Dosyanın bir bütün olarak değerlendirilmesi neticesinde her ne kadar davalı ticari defterlerini dosyaya sunmamış ise de bir alacak davasında mal sattığını iddia eden taraf, karşı tarafın kabulünde değilse ispat külfeti öncelikle bu iddiayı öne sürendedir. İspatın konusu ise malın teslim edilmesidir. Malın teslim edilmesi ispat edilmemiş ise davalı borçlunun herhangi bir ispat külfeti altında olduğu düşünülemez, alacaklı davacı malın teslimine sevk irsaliyesi ya da başkaca borçlunun imzasını içerir bir belge ispat ettiğinde bu kez teslim edilen malların bedelinin ödendiği ispat külfeti davalı borçluya aittir, dava dosyasına sunulan faturanın e-fatura olması sebebiyle, davalı şirkete sistem üzerinden gönderildiği, faturaya davalı tarafından 8 günlük kanuni süre içerisinde herhangi bir itirazın, iadenin, ödemenin olmadığından, aksinin teslim alınmadığına ilişkin delilin davalı tarafından dava dosyasına sunulmamış olduğundan fatura içeriği malların davalıya teslim edildiğinin kabulü ile davacının 22/11/2016 takip tarihi itibariyle 7.427,61 TL alacağının bulunduğun kabulüne karar vermek gerekmiştir.
FAİZ YÖNÜNDEN İNCELEME
Davacı taraf, takip öncesinde faiz talebinde bulunmadığı anlaşılmakla, tarafların tacir olması, işin ticari iş olması, temerrüt faiz oranının önceden kararlaştırılmamış olması nedeniyle takip sonrasında asıl alacağa 3095 sayılı kanunun 2/2 kapsamında ticari faiz uygulanması gerektiği kanaatine varılmıştır.
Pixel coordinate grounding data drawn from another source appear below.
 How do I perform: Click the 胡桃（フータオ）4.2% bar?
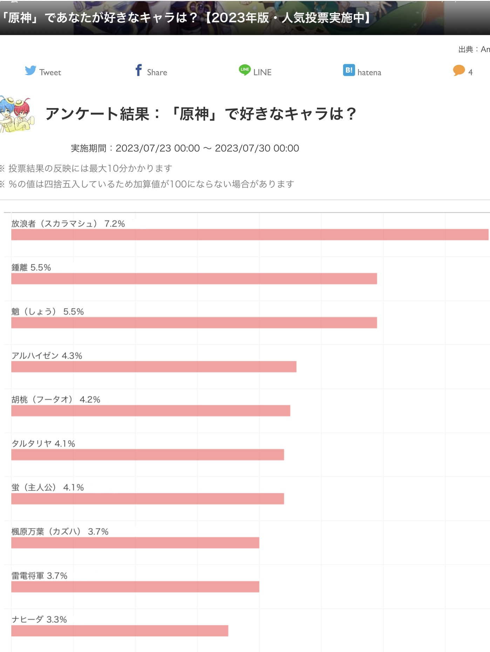[150, 411]
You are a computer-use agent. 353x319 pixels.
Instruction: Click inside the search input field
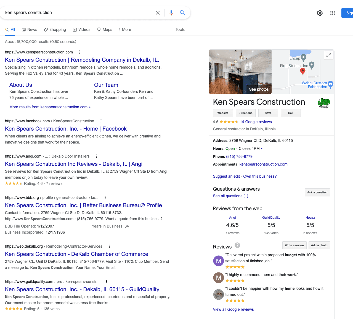point(77,13)
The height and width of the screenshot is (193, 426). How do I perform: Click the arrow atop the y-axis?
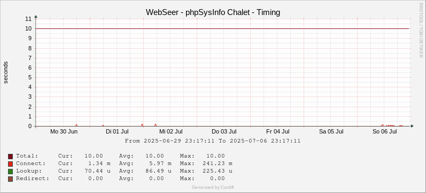tap(36, 17)
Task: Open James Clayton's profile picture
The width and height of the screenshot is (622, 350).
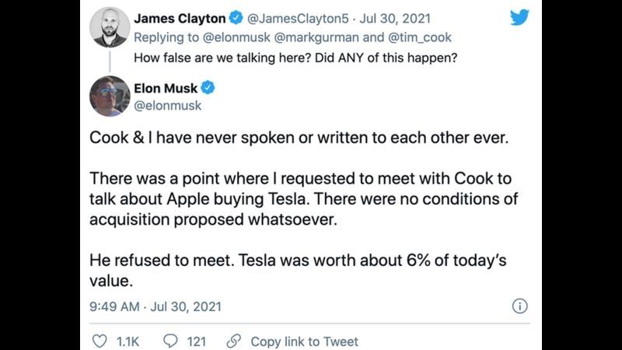Action: 109,27
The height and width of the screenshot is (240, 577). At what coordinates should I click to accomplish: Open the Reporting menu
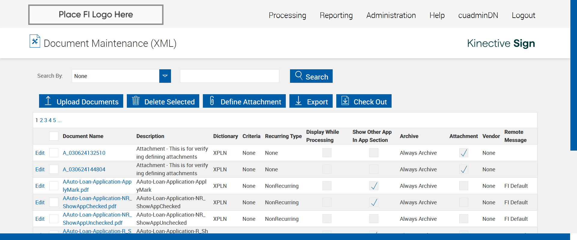[x=336, y=15]
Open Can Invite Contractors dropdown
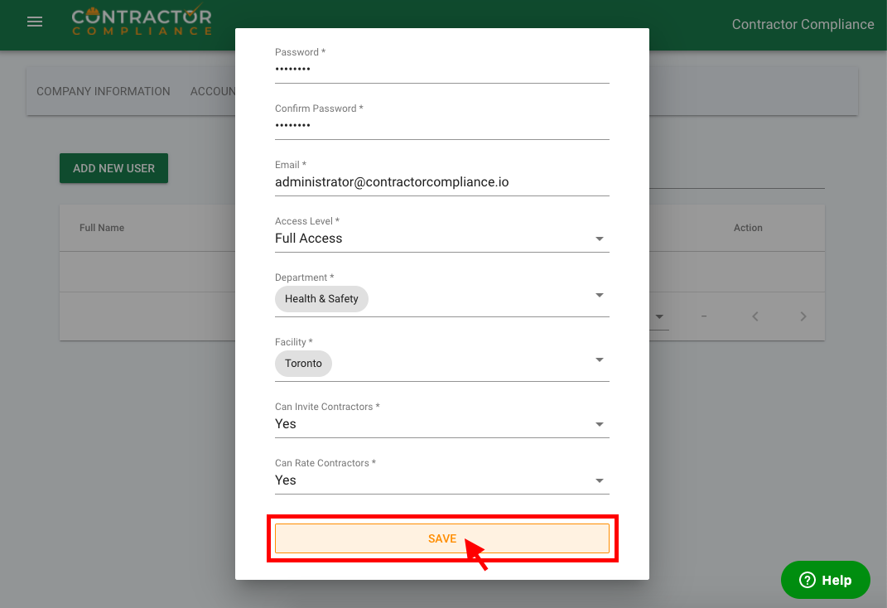The height and width of the screenshot is (608, 887). click(600, 425)
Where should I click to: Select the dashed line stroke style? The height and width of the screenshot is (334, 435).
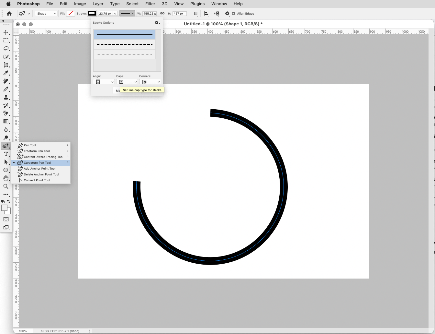124,44
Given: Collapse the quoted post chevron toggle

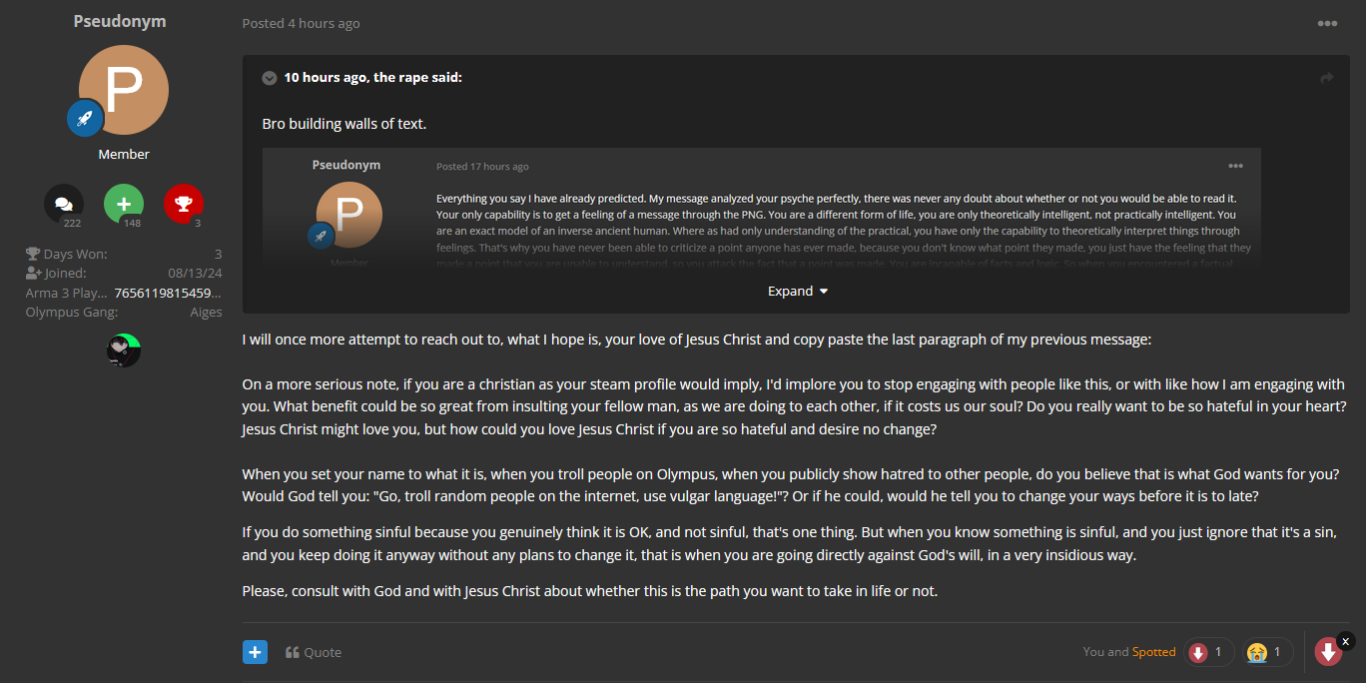Looking at the screenshot, I should tap(270, 78).
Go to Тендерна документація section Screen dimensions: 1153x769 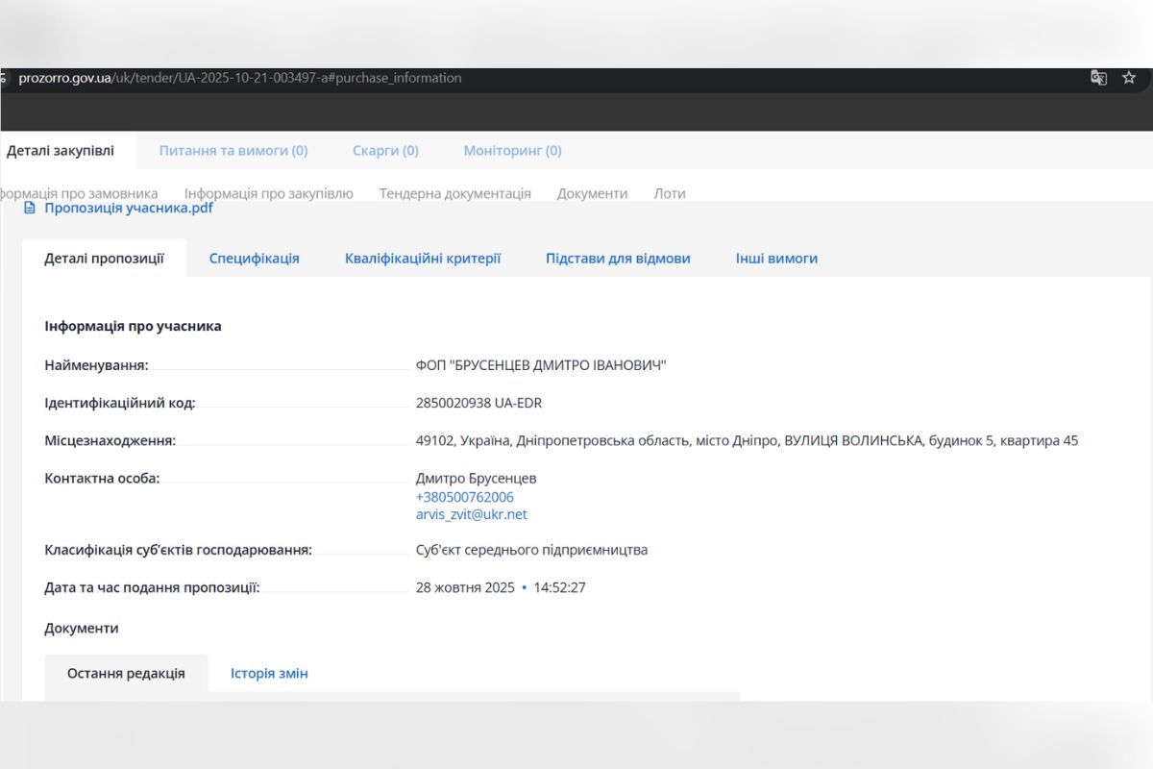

İCRA İNKAR TAZMİNATI YÖNÜNDEN
Takibe konu alacak, fatura alacağından kaynaklanan likit bir alacak olup, itiraz haksız olduğundan davacı lehine İİK 67/2 maddesi uyarınca % 20 oranında icra inkar tazminatının davalıdan alınıp davacıya verilmesine dair karar verilerek aşağıdaki şekilde hüküm kurulmuştur.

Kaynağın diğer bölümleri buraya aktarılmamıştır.